▶ **Your instructions**:
Repeat each entry as written, dropping any picture you find.

▶ **Data records**:
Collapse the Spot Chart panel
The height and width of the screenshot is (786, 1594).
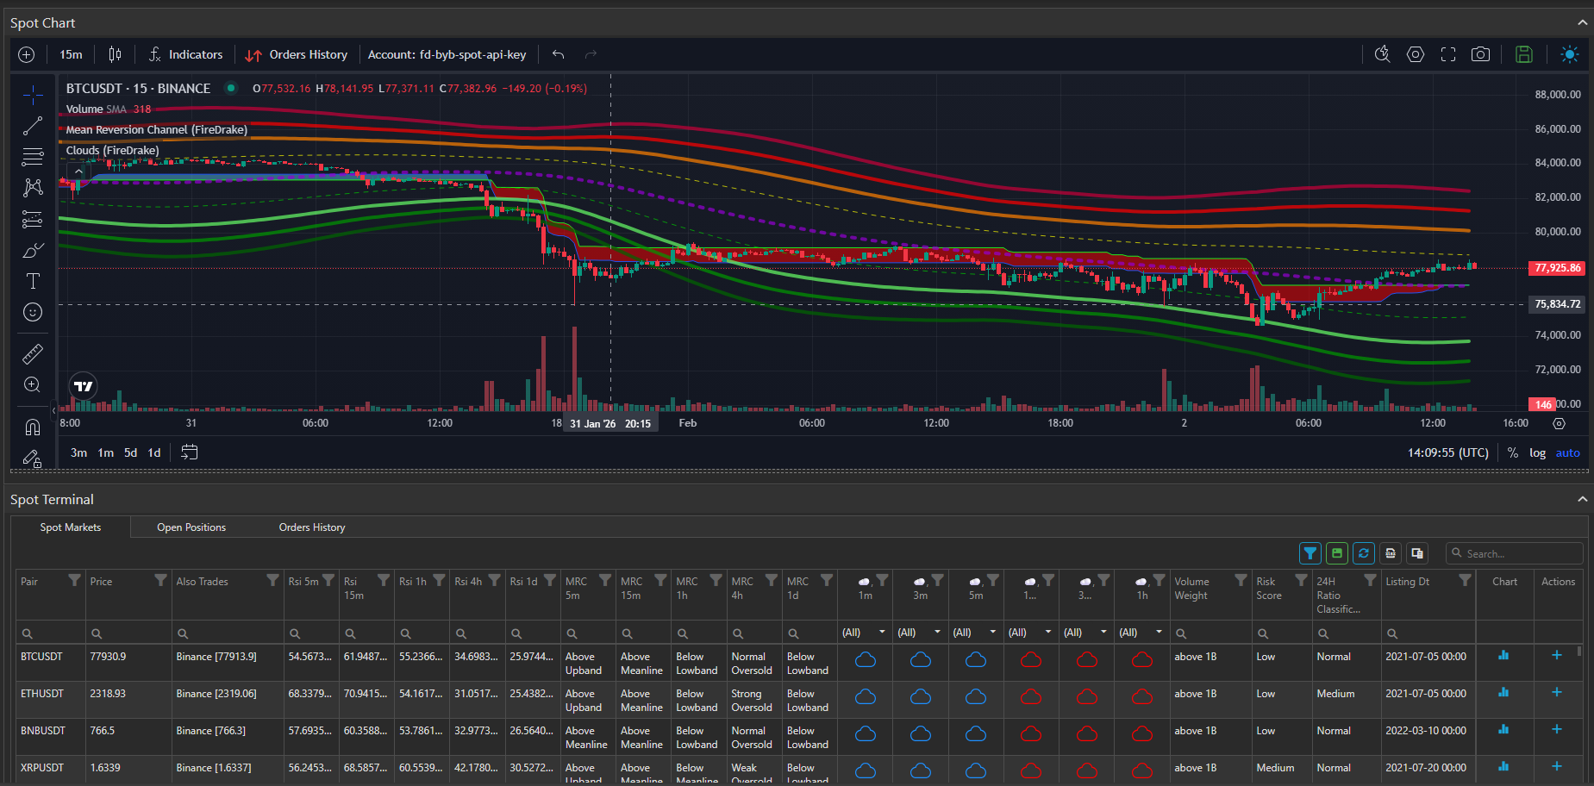[x=1582, y=23]
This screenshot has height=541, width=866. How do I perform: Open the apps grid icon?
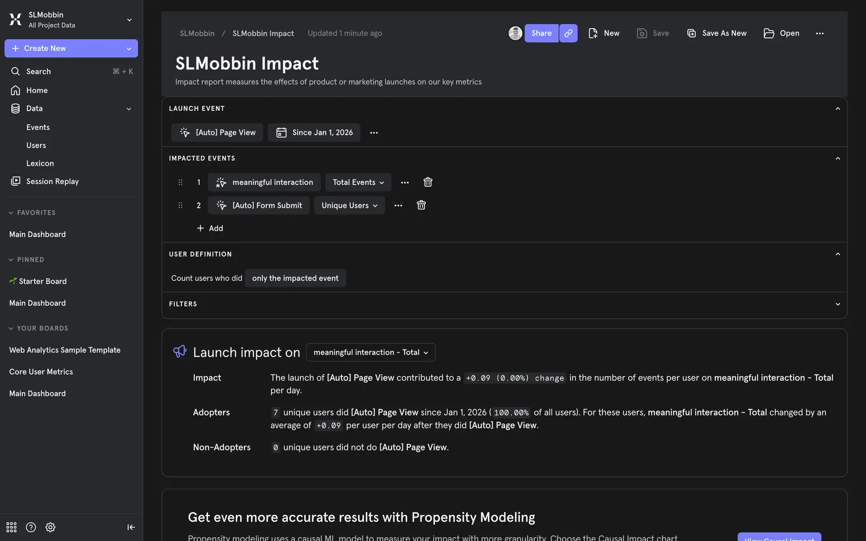11,527
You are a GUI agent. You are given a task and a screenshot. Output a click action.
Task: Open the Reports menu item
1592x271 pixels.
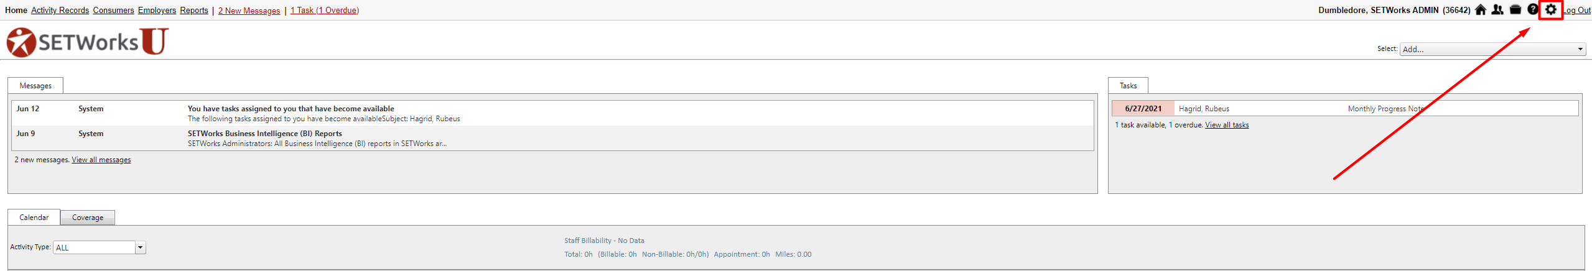click(x=194, y=11)
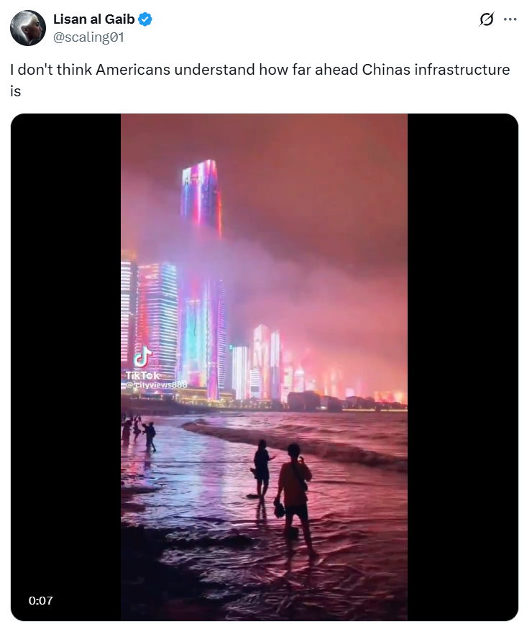Click the blue verified badge
The height and width of the screenshot is (629, 532).
[x=145, y=19]
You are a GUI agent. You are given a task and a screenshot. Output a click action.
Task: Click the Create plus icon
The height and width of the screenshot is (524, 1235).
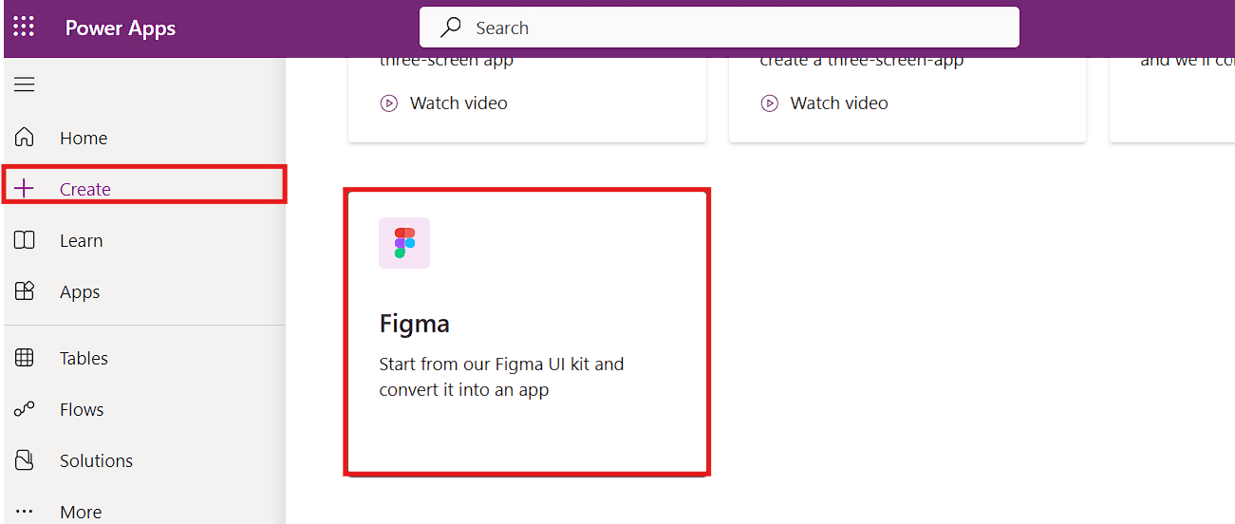(25, 189)
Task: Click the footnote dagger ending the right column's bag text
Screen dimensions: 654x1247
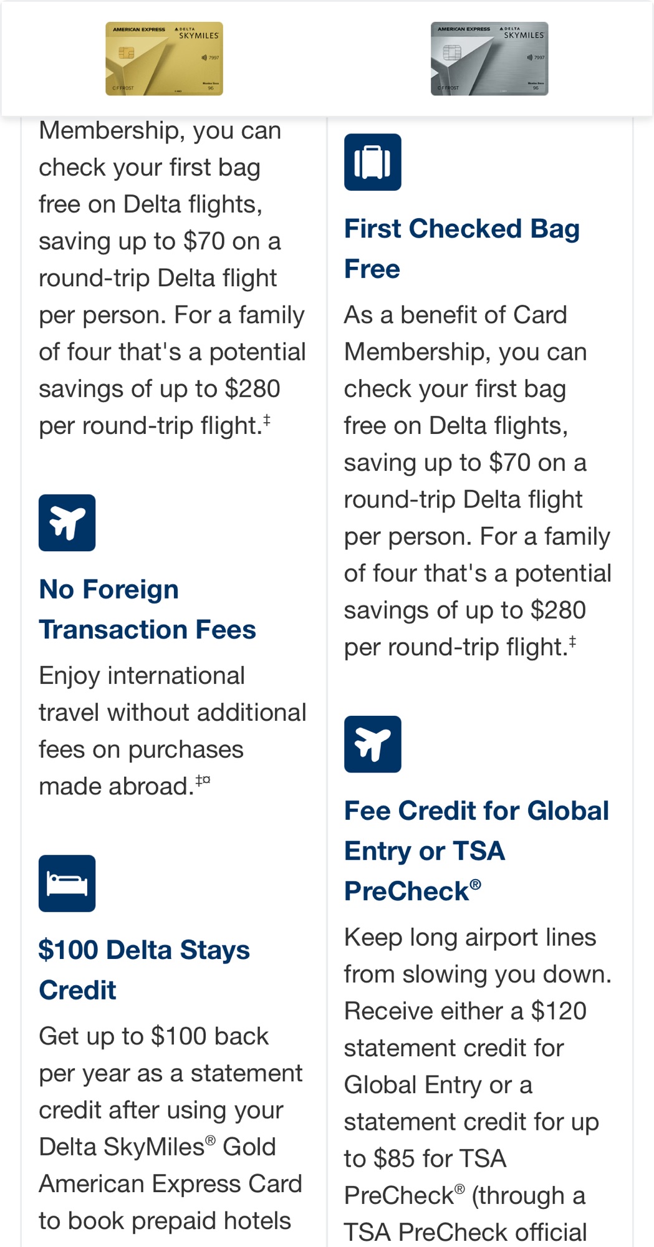Action: click(x=572, y=641)
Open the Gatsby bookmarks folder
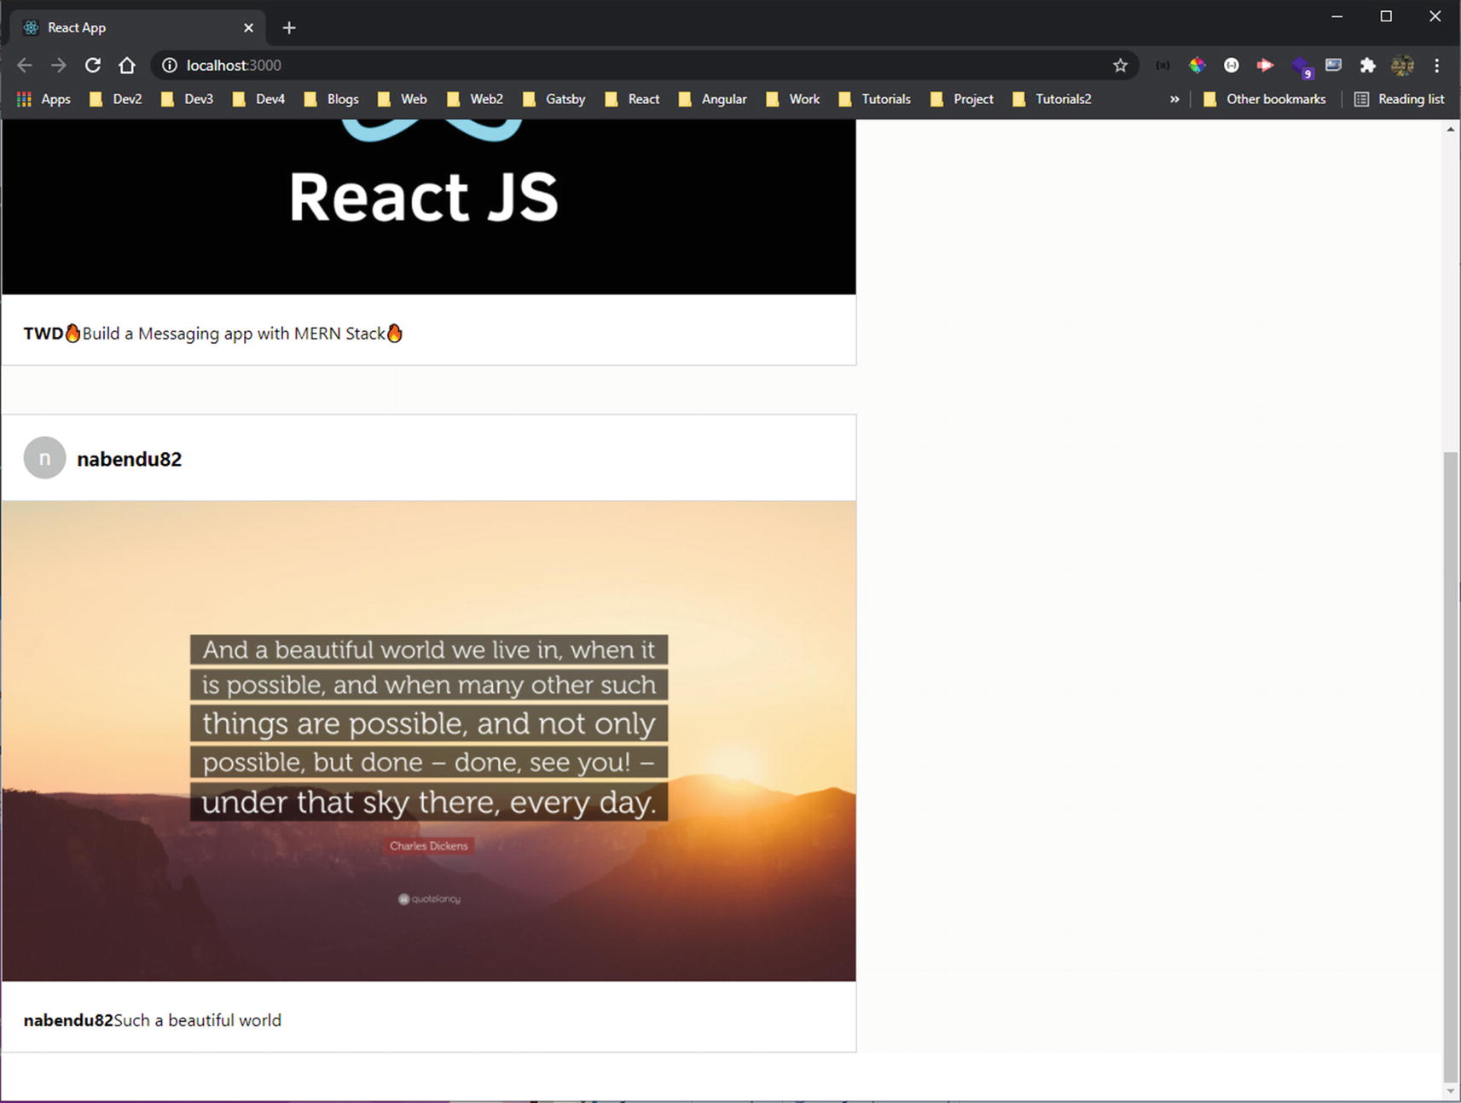This screenshot has width=1461, height=1103. (x=554, y=99)
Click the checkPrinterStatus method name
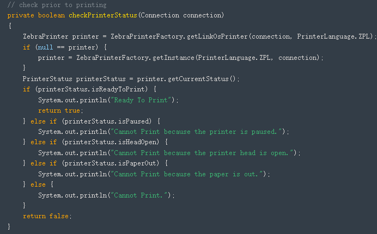The width and height of the screenshot is (377, 234). coord(103,15)
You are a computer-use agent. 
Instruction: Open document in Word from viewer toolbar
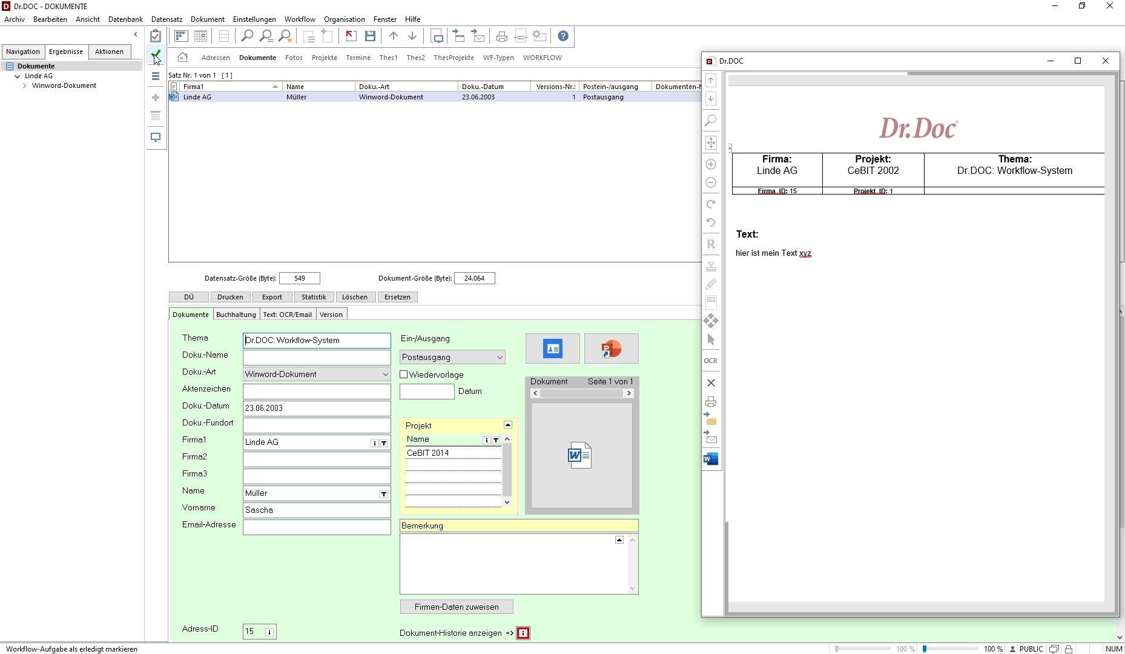(711, 459)
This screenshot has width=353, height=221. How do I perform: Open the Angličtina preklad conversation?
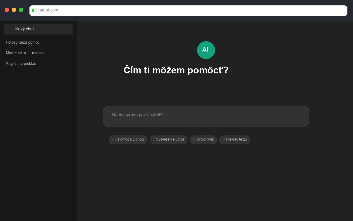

▶ **Answer to the exercise**:
Collapse the Spot Chart panel
The height and width of the screenshot is (786, 1594).
[x=1582, y=23]
This screenshot has height=541, width=866. How do I perform: Open the apps grid icon?
11,527
You are a GUI agent. You are given a task and a screenshot. Output a click action.
Task: Open the Reports menu item
1592x271 pixels.
click(x=194, y=11)
Click the blue verified badge
The height and width of the screenshot is (629, 532).
[x=145, y=19]
You are a GUI agent. You are given a task and a screenshot. Output a click action.
Task: Click the Create plus icon
The height and width of the screenshot is (524, 1235).
(25, 189)
Task: Click the footnote dagger ending the right column's bag text
Screen dimensions: 654x1247
Action: click(x=572, y=641)
Open the Gatsby bookmarks folder
This screenshot has width=1461, height=1103. (x=554, y=99)
Click the checkPrinterStatus method name
The width and height of the screenshot is (377, 234). coord(103,15)
You are a computer-use agent. 
Instruction: Open document in Word from viewer toolbar
(711, 459)
This screenshot has width=353, height=221. How do I perform: Open the Angličtina preklad conversation?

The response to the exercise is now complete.